For very large databases, creation of TST is slow and memory intensive

dkoslicki / CMash

Fast and accurate set similarity estimation via containment min hash

BSD 3-Clause "New" or "Revised" License

42 stars 9 forks source link

For very large databases, creation of TST is slow and memory intensive #29

Open dkoslicki opened 4 years ago

dkoslicki commented 4 years ago

Will need to:

[x] modularize the content of MakeStreamingDNADatabase.py
[x] create methods to make the TST the old way
[x] create method to make TST without reading in the whole training database, and yielding the results to mt.Trie()

Work will happen in the branch ModularizeMake

dkoslicki commented 4 years ago

Will concentrate first on the TST before modularizing the CountEstimators modularization

dkoslicki commented 4 years ago

On a database with 1000 genomes: New timing: 31.374449986004038 Old timing: 36.79385429399554 Old timing (including import time): 39.00447271599842

For memory

pip install psrecord
python Make.py & psrecord $(pidof python) --interval 1 --plot <out_file>.png

New way: new Old way: old

So that's a win for the new method of TST creation.

dkoslicki commented 4 years ago

Note to self, piping from C++ marisa trie implementation works as well: LocalTest2.py:

import sys

def main():
    sys.path.append("/home/dkoslicki/Desktop/CMash/")
    from CMash.Make import MakeTSTNew
    small_database_file = "/home/dkoslicki/Desktop/CMash/tests/TempData/cmash_db_n5000_k60_1000.h5"
    TST_export_file_new = "/home/dkoslicki/Desktop/CMash/tests/TempData/cmash_db_n5000_k60_new.tst"
    M = MakeTSTNew(small_database_file, TST_export_file_new)
    for entry in M.yield_trie_items_to_insert_no_import(small_database_file):
        print(entry)

if __name__ == "__main__":
    main()

Then

 python ../../CMash/LocalTest2.py | /usr/bin/time ~/Desktop/marisa-trie/tools/marisa-build > cmash_db_n5000_k60_new.tst

results in same md5sum as old and new methods. Timing is 35.4 sec.

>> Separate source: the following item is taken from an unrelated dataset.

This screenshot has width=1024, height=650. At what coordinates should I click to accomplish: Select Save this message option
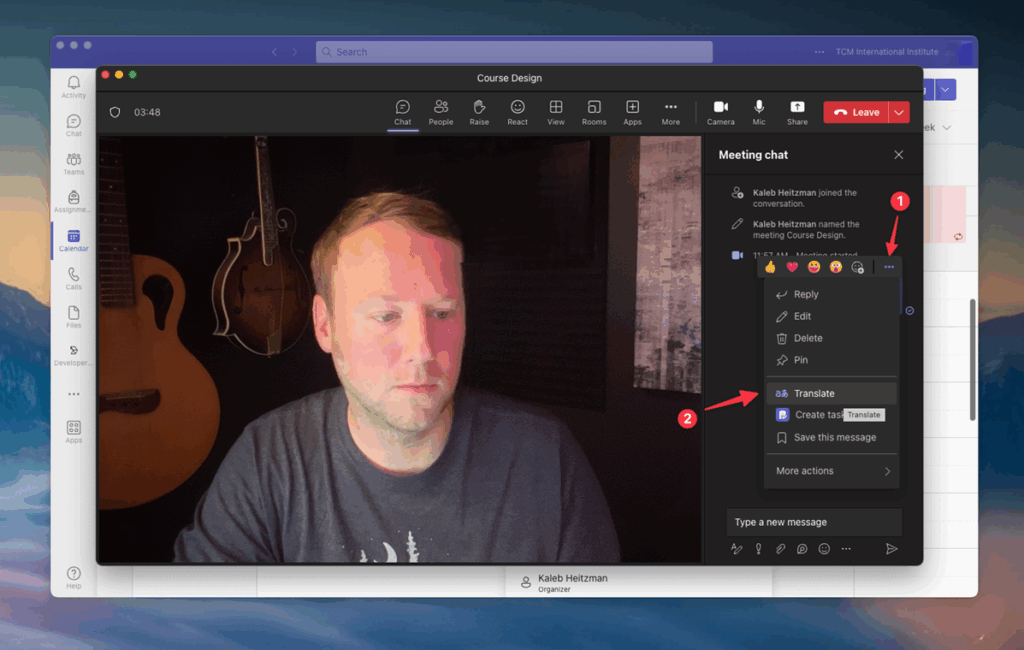click(834, 437)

For marisa-trie C++ installation, note:

$ git clone https://github.com/s-yata/marisa-trie.git
$ cd marisa-trie
$ sudo apt-get install autoconf
$ sudo apt-get install libtool
$ autoreconf -i
$ ./configure --enable-native-code

dkoslicki commented 4 years ago

And C++ implementation results in the following memory usage via:

python ../../CMash/LocalTest2.py | /usr/bin/time ~/Desktop/marisa-trie/tools/marisa-build > cmash_db_n5000_k60_new.tst & sleep 1;  psrecord $(pidof marisa-build) --interval 1 --plot marisa.png

marisa

So a touch better memory usage. Will need to experiment with C++ CLI opts

dkoslicki commented 4 years ago

Problem: MakeTSTNew is still rather memory intensive when creating large databases (~200K genomes) with many hashes (-n 5000). C++ marisa-trie seems to overcome some of this due to its ability to stream input in, but may not be able to overcome the fact that the TST needs to be completely held in memory before being constructed (as each additional key needs to have access to the whole TST to know where to be placed). May need to carefully balance how things are streamed into the TST (so the pipe doesn't need to hold a ton of data as the TST slowly constructs itself).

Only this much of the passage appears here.